The rp-ml archives from 1993 to 1995
These are the earliest articles to rp-ml from the time when André Dolenc
originally set up the list in the CS Lab of Helsinki University of
Technology. Unfortunately the original archives were lost, but
most of the posts were salvaged from the email archives of Dr. Marshall
Burns who has been an active member of the list from the beginning.
Dr. Burns' email archives were stored in the Ennex Knowledge
Base, which is now part of the
Fabbers Archive
at the Pennsylvania
State University. I'm very grateful to the university for their
contribution to this archive. Now, it is complete!
Because the emails were not in their original format, but were stored in
an Access database, it was not feasible to construct similar indexes as
we have in the later archives. But again, thanks to Dr. Burns' efforts,
there is a partial threaded index in addition to the simple
chronological index. The archives are split by year and there is also
a complete list of the posts from 1993 to 1995.
Some notes about the contents of this archive:
- Many posts that are related in content were combined into
single database records, which appear in the indices here as
single entries with multiple names of their participants. For
example, the
entry for May 30, 1994
contains posts from Yakov Horenstein and Curt Lang, while the
entry for December 3, 1995 with subject “Color RP Systems”

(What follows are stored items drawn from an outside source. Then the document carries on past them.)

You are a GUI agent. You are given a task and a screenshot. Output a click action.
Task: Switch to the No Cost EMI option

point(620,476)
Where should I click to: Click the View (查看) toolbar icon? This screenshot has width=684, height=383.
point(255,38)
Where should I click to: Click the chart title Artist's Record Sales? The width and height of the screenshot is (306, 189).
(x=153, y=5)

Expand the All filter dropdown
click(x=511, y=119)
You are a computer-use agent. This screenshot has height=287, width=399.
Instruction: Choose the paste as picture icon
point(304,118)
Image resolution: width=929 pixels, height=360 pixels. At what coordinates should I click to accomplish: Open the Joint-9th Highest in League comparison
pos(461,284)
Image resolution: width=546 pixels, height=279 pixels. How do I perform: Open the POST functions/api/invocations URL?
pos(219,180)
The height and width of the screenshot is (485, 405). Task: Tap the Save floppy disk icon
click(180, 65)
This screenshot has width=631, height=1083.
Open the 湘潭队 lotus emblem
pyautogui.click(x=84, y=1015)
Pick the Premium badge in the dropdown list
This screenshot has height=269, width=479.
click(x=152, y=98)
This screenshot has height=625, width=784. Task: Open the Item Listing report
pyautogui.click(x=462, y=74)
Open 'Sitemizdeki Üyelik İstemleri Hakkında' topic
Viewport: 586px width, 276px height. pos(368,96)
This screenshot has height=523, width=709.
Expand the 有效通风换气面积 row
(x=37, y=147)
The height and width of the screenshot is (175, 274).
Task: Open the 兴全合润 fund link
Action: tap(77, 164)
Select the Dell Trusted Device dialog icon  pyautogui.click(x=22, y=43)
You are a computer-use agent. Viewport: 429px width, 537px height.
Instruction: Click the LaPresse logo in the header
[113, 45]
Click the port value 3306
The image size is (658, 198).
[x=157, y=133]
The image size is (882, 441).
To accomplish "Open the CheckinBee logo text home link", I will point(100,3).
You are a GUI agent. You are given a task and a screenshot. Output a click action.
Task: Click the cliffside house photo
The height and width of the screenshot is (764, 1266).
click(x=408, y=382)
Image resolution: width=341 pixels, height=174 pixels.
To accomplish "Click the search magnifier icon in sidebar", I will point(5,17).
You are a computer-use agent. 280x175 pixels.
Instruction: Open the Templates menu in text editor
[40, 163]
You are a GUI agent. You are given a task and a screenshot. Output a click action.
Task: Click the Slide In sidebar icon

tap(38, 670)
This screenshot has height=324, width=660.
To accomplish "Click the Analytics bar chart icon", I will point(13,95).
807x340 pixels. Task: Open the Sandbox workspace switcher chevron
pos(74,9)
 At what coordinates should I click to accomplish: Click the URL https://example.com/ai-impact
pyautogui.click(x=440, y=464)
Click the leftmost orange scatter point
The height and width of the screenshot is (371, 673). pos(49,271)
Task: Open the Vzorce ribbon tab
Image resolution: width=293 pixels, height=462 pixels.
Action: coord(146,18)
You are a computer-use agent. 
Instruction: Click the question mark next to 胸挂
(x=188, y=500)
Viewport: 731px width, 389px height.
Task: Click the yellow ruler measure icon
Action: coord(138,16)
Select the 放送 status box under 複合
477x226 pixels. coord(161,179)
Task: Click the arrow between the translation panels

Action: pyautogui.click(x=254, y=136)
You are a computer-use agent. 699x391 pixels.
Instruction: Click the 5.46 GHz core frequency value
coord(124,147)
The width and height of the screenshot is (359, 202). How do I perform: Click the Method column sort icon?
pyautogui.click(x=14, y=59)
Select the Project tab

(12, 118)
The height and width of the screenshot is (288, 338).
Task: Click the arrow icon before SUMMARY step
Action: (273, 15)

contains ten posts from ten different people. This constitutes a
kind of intrinsic threading by combining multiple posts into
one.
- This archive includes a few e-mails that are related to the
RP-ML, but are not posts to the mailing list. For example, the
entry for August 15, 1994 with
subject “RP-ML” is an e-mail from Marshall Burns to Ralph
Wachter telling him about the list, while the
entry for October 3, 1994 with
sender RP-ML and no subject given in the index is a
response to a system request for the list of subscribers as of
that date. There are 188 listed.
- The Ennex database does not contain all e-mails posted to
the list, but a selection of them that were determined to be
important. For example, if one compares the final entries here
with the
Majordomo archive for
1995, it is seen that holiday greetings near the end of
December were not included in the database. However, the
first
post by Dr. Burns in August 1994 says there were 122 posts in
the list archive at that time, and it appears that all of them
were saved in the database and are included here.